ACTIVITY — Beginning with the first entry, set down each one exactly as shown.

[Stored data entries]

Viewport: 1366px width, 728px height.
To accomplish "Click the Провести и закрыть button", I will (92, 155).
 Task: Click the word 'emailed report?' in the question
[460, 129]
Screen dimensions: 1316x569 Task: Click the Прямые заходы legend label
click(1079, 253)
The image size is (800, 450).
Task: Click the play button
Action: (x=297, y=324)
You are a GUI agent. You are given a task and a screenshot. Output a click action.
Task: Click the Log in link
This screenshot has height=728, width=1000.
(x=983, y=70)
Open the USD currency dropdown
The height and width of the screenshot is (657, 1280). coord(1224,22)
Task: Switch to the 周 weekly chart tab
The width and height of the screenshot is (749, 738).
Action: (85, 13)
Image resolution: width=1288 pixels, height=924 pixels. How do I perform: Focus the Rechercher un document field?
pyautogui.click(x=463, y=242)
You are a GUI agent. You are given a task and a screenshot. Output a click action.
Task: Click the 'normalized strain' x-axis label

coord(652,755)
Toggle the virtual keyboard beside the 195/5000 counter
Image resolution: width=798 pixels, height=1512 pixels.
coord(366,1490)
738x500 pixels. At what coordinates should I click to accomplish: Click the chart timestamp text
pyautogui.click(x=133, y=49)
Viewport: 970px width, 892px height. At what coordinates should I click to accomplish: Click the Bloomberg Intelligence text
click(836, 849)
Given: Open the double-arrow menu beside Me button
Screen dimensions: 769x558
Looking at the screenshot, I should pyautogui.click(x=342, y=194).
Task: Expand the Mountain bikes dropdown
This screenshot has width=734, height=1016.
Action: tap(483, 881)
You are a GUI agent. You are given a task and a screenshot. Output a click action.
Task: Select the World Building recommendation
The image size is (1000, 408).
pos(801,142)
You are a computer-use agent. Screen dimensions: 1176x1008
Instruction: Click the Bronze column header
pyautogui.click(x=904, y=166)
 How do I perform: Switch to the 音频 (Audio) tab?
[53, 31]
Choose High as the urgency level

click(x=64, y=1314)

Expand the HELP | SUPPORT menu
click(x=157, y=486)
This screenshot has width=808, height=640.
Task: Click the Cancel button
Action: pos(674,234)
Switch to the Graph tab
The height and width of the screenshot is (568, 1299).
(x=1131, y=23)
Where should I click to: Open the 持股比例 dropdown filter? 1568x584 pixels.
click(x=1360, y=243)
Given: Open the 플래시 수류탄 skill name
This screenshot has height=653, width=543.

SOLUTION BELOW —
Viewport: 1366px width, 728px height.
To accomplish "Click the Провести и закрыть button", I will (92, 155).
 Task: Click the word 'emailed report?' in the question
[460, 129]
Screen dimensions: 1316x569 Task: Click the Прямые заходы legend label
click(1079, 253)
The image size is (800, 450).
Task: Click the play button
Action: (x=297, y=324)
You are a GUI agent. You are given a task and a screenshot. Output a click action.
Task: Click the Log in link
This screenshot has height=728, width=1000.
(x=983, y=70)
Open the USD currency dropdown
The height and width of the screenshot is (657, 1280). coord(1224,22)
Task: Switch to the 周 weekly chart tab
The width and height of the screenshot is (749, 738).
Action: (85, 13)
Image resolution: width=1288 pixels, height=924 pixels. How do I perform: Focus the Rechercher un document field?
pyautogui.click(x=463, y=242)
You are a GUI agent. You are given a task and a screenshot. Output a click action.
Task: Click the 'normalized strain' x-axis label

coord(652,755)
Toggle the virtual keyboard beside the 195/5000 counter
Image resolution: width=798 pixels, height=1512 pixels.
coord(366,1490)
738x500 pixels. At what coordinates should I click to accomplish: Click the chart timestamp text
pyautogui.click(x=133, y=49)
Viewport: 970px width, 892px height. At what coordinates should I click to accomplish: Click the Bloomberg Intelligence text
click(836, 849)
Given: Open the double-arrow menu beside Me button
Screen dimensions: 769x558
Looking at the screenshot, I should pyautogui.click(x=342, y=194).
Task: Expand the Mountain bikes dropdown
This screenshot has width=734, height=1016.
Action: tap(483, 881)
You are a GUI agent. You are given a task and a screenshot. Output a click action.
Task: Select the World Building recommendation
The image size is (1000, 408).
pos(801,142)
You are a computer-use agent. Screen dimensions: 1176x1008
Instruction: Click the Bronze column header
pyautogui.click(x=904, y=166)
 How do I perform: Switch to the 音频 (Audio) tab?
[53, 31]
Choose High as the urgency level

click(x=64, y=1314)

Expand the HELP | SUPPORT menu
click(x=157, y=486)
This screenshot has width=808, height=640.
Task: Click the Cancel button
Action: pos(674,234)
Switch to the Graph tab
The height and width of the screenshot is (568, 1299).
(x=1131, y=23)
Where should I click to: Open the 持股比例 dropdown filter? 1568x584 pixels.
click(x=1360, y=243)
Given: Open the 플래시 수류탄 skill name
This screenshot has height=653, width=543.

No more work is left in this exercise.